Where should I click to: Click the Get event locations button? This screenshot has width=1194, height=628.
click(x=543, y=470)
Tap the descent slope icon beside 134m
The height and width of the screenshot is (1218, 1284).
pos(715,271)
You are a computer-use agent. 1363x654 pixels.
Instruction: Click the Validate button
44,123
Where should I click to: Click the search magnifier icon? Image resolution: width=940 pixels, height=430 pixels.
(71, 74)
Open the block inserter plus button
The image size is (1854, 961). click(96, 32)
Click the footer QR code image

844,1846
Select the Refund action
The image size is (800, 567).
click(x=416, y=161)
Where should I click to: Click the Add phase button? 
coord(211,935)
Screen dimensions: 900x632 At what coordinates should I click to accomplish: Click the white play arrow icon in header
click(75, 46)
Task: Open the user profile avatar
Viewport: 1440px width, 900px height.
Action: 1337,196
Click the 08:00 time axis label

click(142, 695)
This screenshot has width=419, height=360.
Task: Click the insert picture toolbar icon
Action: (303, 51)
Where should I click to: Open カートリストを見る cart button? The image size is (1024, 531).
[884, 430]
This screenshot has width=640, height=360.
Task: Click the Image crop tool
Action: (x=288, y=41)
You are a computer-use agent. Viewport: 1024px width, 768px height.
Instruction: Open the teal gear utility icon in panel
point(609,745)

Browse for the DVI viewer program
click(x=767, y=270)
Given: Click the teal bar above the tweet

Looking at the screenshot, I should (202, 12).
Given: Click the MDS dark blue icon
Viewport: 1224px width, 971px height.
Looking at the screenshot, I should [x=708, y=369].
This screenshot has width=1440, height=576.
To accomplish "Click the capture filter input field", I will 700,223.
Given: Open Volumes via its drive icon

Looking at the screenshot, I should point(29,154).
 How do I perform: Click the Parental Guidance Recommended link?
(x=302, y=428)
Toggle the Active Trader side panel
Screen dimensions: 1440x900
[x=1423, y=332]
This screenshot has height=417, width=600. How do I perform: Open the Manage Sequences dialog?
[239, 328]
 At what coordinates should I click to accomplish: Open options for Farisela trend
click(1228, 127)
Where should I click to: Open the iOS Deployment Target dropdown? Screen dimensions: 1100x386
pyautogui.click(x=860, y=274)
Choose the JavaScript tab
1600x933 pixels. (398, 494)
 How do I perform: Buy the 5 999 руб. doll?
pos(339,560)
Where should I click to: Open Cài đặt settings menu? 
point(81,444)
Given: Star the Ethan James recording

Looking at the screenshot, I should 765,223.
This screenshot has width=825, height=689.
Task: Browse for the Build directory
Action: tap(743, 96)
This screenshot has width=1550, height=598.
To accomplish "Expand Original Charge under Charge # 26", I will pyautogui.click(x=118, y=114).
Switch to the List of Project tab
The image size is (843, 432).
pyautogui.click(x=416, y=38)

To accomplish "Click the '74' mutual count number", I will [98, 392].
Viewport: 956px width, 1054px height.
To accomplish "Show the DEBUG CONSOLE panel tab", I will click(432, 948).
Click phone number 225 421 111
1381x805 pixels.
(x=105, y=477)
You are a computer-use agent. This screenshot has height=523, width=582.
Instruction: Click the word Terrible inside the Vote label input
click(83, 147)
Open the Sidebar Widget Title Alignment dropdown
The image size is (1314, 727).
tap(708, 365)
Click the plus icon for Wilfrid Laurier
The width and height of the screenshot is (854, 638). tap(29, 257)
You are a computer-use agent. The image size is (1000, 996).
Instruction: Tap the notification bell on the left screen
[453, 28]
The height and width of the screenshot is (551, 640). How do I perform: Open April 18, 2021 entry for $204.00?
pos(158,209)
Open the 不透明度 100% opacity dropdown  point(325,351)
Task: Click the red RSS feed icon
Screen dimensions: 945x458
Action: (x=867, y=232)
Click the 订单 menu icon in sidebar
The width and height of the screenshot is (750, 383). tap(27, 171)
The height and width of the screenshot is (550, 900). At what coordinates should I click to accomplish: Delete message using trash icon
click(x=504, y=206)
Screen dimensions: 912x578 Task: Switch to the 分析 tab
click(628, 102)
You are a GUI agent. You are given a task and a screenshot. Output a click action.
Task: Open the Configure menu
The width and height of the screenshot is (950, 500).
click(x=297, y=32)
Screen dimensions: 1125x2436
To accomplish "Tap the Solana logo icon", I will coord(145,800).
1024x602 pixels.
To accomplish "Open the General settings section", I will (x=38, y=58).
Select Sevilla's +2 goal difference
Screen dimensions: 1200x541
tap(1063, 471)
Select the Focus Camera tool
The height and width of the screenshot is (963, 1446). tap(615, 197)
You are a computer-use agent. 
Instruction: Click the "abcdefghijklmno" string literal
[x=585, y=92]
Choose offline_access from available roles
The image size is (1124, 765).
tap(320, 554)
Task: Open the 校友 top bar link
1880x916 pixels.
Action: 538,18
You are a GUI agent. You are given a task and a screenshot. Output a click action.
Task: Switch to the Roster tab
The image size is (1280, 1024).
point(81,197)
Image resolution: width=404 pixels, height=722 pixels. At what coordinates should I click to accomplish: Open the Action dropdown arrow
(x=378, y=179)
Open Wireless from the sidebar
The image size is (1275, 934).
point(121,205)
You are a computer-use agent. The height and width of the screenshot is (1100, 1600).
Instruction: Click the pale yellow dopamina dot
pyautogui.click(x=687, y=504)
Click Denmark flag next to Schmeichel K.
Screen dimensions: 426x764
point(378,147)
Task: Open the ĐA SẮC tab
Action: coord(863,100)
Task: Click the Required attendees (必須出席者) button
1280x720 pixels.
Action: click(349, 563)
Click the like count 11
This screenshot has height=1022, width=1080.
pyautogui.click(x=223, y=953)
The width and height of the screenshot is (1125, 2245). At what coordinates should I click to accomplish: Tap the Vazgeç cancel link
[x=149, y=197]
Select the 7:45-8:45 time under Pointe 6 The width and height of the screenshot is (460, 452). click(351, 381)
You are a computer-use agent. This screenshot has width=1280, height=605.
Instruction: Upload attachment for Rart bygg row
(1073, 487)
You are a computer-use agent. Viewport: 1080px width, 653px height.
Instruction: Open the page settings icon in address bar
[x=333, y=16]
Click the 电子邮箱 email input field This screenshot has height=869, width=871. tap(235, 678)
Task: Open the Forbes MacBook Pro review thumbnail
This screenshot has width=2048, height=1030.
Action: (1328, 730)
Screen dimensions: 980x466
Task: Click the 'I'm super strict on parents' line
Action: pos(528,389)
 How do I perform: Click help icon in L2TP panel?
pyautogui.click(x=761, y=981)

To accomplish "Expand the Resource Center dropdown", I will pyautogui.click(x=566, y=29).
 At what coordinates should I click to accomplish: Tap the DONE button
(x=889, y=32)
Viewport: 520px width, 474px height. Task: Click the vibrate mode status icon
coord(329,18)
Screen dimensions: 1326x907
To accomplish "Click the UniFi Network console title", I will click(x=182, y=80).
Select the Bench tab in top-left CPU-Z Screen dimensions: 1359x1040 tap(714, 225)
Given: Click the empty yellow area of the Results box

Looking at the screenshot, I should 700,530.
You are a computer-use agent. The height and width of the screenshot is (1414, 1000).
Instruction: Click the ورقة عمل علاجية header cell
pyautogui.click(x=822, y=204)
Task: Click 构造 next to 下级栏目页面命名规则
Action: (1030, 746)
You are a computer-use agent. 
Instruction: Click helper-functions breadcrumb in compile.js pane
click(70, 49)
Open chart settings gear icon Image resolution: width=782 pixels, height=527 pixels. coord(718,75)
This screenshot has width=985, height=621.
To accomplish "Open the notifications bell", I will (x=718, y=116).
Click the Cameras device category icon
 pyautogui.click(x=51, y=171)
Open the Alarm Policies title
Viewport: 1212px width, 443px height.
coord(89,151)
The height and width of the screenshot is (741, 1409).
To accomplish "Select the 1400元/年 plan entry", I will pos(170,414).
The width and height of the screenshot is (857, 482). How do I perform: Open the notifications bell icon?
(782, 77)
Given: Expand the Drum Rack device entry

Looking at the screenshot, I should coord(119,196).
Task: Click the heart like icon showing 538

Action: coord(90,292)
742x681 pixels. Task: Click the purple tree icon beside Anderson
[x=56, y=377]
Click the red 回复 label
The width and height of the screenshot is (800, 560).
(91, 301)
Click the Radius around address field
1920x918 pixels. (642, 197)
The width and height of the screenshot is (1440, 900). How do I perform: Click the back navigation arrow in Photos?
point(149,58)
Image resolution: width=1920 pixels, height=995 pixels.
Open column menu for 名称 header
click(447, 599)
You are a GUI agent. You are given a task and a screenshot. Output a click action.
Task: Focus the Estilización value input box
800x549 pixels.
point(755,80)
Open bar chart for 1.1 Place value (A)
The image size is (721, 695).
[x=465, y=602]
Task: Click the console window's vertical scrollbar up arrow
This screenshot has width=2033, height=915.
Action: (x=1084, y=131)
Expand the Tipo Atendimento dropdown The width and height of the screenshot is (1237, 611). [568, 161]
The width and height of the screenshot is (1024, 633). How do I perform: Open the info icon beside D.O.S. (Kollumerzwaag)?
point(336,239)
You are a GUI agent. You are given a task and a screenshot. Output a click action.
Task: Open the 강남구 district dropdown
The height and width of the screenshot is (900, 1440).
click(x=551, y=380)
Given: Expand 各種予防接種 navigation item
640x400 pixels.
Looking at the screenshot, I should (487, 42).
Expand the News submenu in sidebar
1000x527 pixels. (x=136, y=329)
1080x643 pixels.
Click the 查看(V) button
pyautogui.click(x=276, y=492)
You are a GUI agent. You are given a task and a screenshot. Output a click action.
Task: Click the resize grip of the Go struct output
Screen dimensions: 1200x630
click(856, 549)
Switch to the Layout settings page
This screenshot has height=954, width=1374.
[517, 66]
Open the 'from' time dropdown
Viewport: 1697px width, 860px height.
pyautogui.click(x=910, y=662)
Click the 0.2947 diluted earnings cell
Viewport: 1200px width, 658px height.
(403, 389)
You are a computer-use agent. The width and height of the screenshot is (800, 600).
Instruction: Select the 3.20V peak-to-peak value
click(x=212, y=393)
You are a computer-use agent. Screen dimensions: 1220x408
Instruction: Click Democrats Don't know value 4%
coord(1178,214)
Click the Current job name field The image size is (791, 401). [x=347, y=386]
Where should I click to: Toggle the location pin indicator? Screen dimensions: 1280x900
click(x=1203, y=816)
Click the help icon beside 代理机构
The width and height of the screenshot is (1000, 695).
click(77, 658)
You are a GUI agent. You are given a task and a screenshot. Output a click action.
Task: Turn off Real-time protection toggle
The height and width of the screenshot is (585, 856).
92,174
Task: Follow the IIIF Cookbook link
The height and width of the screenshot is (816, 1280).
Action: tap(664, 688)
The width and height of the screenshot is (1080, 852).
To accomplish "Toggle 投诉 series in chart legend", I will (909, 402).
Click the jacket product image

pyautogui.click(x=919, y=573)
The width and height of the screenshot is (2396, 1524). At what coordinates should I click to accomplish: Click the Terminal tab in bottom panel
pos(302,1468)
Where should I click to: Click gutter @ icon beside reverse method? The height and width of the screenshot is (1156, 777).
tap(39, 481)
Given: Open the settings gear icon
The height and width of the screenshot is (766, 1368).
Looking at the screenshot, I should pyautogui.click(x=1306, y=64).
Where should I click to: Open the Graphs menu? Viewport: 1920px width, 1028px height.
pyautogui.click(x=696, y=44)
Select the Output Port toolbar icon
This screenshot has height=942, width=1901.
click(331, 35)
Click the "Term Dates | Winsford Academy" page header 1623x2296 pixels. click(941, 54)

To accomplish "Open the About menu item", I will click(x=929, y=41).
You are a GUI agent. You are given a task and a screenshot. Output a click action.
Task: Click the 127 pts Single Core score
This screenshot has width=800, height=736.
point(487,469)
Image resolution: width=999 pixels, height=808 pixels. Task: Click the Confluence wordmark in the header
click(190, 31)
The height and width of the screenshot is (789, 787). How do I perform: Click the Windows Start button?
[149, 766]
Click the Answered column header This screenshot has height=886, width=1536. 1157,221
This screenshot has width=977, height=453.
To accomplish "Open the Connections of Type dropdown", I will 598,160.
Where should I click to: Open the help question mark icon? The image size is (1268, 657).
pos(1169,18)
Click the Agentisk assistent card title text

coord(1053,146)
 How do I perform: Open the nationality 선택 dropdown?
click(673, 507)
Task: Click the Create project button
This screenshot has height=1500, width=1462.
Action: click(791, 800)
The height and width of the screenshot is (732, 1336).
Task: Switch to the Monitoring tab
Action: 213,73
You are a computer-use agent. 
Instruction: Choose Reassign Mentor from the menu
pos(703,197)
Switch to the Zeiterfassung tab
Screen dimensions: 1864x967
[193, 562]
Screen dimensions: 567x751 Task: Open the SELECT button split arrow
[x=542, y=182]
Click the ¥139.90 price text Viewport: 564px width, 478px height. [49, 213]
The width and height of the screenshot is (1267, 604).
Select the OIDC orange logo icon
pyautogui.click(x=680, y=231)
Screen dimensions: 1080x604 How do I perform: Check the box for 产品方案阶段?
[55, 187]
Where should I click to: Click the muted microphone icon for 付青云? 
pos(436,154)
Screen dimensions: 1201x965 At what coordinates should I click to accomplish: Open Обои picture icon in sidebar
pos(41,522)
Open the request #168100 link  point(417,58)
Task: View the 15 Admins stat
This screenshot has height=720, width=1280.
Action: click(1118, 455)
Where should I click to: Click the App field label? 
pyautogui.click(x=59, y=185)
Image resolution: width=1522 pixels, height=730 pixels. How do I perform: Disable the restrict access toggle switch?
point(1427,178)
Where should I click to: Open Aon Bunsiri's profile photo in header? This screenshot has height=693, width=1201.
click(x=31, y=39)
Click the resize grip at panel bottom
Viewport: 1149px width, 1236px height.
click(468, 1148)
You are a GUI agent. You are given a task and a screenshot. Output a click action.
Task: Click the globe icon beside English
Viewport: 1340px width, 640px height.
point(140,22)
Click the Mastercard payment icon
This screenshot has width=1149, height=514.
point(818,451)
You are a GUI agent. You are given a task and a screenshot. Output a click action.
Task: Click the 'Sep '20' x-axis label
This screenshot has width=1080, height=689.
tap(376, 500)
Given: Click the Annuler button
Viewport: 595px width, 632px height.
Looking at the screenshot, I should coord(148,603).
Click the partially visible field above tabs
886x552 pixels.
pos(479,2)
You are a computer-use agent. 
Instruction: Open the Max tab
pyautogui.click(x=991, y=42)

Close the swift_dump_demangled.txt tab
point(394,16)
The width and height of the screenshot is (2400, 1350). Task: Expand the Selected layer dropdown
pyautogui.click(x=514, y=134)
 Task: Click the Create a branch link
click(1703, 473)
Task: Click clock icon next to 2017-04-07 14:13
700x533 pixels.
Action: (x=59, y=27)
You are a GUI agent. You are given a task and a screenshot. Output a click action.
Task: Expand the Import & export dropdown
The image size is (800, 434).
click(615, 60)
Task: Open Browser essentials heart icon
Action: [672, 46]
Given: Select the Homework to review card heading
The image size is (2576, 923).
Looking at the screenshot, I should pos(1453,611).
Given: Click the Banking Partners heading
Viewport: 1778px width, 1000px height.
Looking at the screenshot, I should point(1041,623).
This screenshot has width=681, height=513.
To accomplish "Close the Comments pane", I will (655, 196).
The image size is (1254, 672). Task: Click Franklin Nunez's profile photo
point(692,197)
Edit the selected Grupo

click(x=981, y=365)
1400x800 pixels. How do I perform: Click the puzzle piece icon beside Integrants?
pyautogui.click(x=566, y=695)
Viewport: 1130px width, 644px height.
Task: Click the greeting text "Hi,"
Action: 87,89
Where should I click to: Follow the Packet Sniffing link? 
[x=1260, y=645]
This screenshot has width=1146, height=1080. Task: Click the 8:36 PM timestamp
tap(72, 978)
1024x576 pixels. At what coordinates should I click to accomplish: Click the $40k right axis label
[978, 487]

Exercise instructions: Search the material for the word "item". Each line where it is found must be copied.

Response area:
Given: Expand 各種予防接種 navigation item
To accomplish "Open the About menu item", I will click(x=929, y=41).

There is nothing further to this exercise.